- [EXERCISE TEXT]

Puducherry reaches into its past for a smart future

Thinking out of the box, the former French colony hopes to leverage its wealth of heritage in its third proposal for the Smart City challenge

April 29, 2017 09:01 pm | Updated 09:01 pm IST - PUDUCHERRY

Testimony to the past A view of the old court building which is being restored by the PWD in Puducherry.

Testimony to the past A view of the old court building which is being restored by the PWD in Puducherry.

Bussy Street separates the iconic Cour d’Appel from a modest government office where it intersects the beachfront Goubert Avenue with its assemblage of historic landmarks in Puducherry. The two-storey, Grade II A heritage structure, built in 1870, is currently enveloped in scaffolding but even the dense grid of casuarina poles cannot hide its majesty. The Smart City Mission office across the road is one of the reasons this estimated ₹5 crore restoration project of the old court building will eventually be reborn as a law museum and library.

Retro future

Smart Cities are generally perceived as urban agglomerations stepping ambitiously into a modern and ‘developed’ future, more easily visualised in concrete and steel than lime and mortar. But Puducherry's submission for the third round of the Smart City challenge, which closed on March 31, acknowledges the role of its thriving heritage.

- [ACTION ITEM]
Continue the article on Puducherry's Smart City heritage proposal from the point where it stops. The data that follows is not needed for this.

- [MATERIAL PROVIDED]
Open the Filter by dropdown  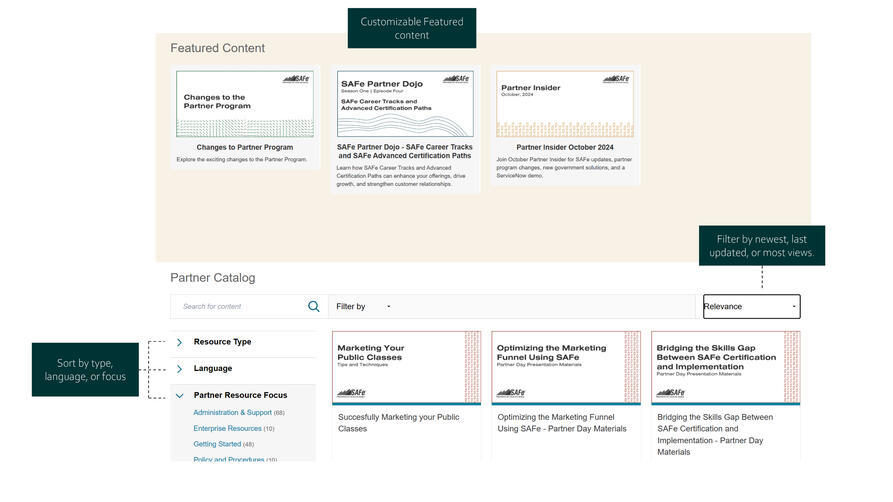[364, 307]
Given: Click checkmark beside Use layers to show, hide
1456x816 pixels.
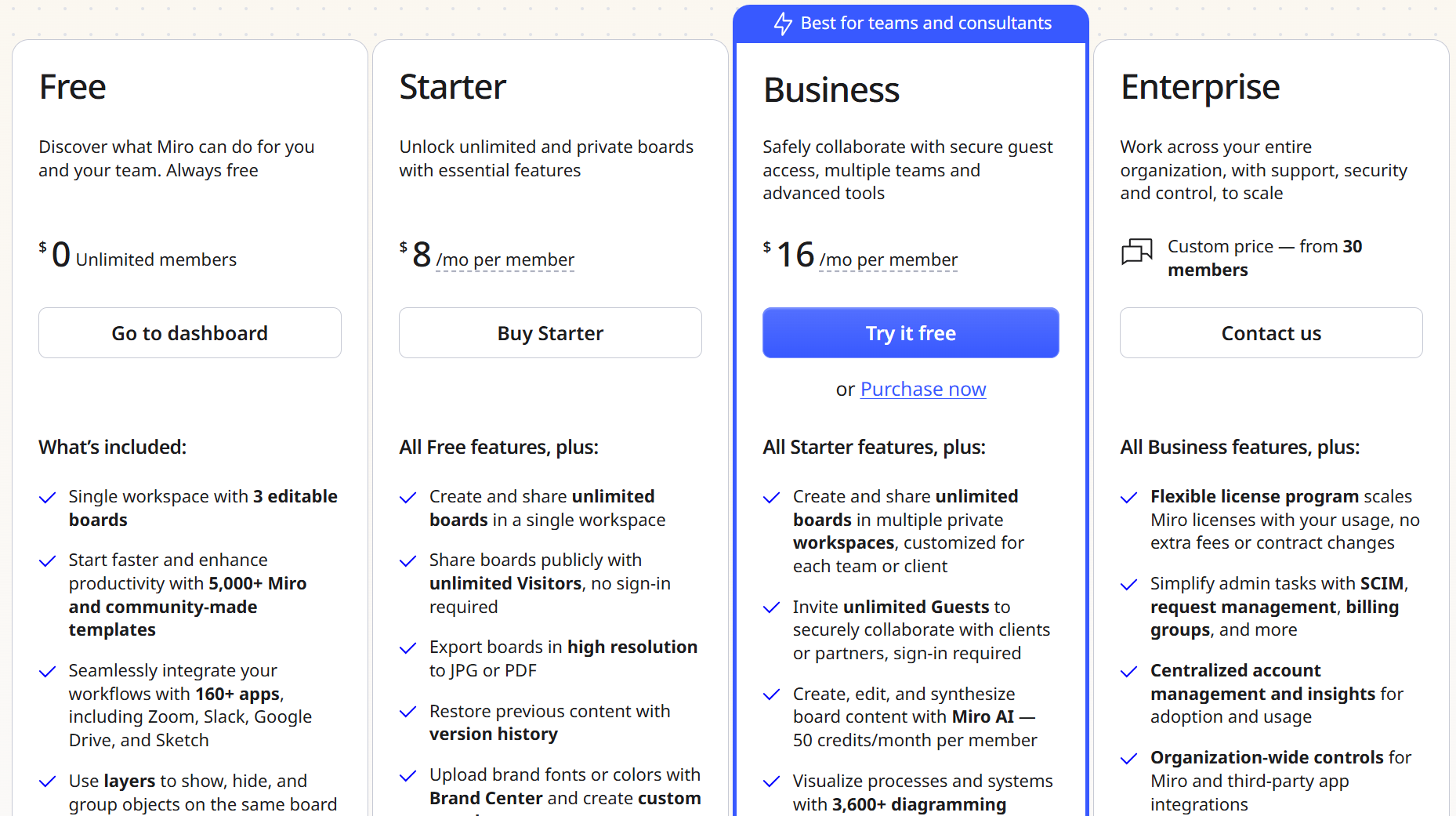Looking at the screenshot, I should click(48, 782).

- [TASK OUTPUT]
“The proposal has to answer the question: ‘how are the people of the city benefited?’” says Dr. M. Dhinadhayalam, deputed as Officer on Special Duty to the Puducherry Smart City Mission from the Ministry of Urban Development.

Puducherry’s proposal bats for non-motorised transport, a public transit corridor, an intelligent traffic management and a cycle sharing network. With little by way of industries and few natural resources, the proposal also recommends 'smart tourism' by turning the old jail into a multi-level car park; a disused distillery revived as a hub for arts and culture; an ‘urban entertainment village’ at the old port; and the reconstruction of the 144-year old Mairie town hall building, which collapsed in the heavy rain of November 2015.

The proposal additionally says Puducherry’s beach promenade should be extended on both ends by 1.7 km; streetscapes spruced up; a three kilometre stretch of the Grand Canal beautified with pedestrian pathways and street furniture; and ‘eco-tourism’ enabled in the defunct Swadeshi Mill compound, also the site of an upcoming 2.5 lakh sq.ft government administrative complex.

Apart from protecting historic institutions such as the Calve College and the Pensinnat de Jeunes Filles, the Smart City proposal supports the restoration of the first list of 21 government-owned buildings notified in June 2016 by the State Level Heritage Conservation and Advisory Committee (SLHAC), which range from the Government Maternity Hospital to the old Light House and includes the Cour d’Appel, at an estimated cost of ₹80 crore.

Few remember that Puducherry was the first to submit its Smart City proposal in July 2015, less than a month after the BJP government at the Centre announced the scheme for an initial list of 100 cities on June 25, 2015. But it did not make the cut in the first two rounds (Bhubaneswar famously topped the first list; 60 cities have secured approval so far).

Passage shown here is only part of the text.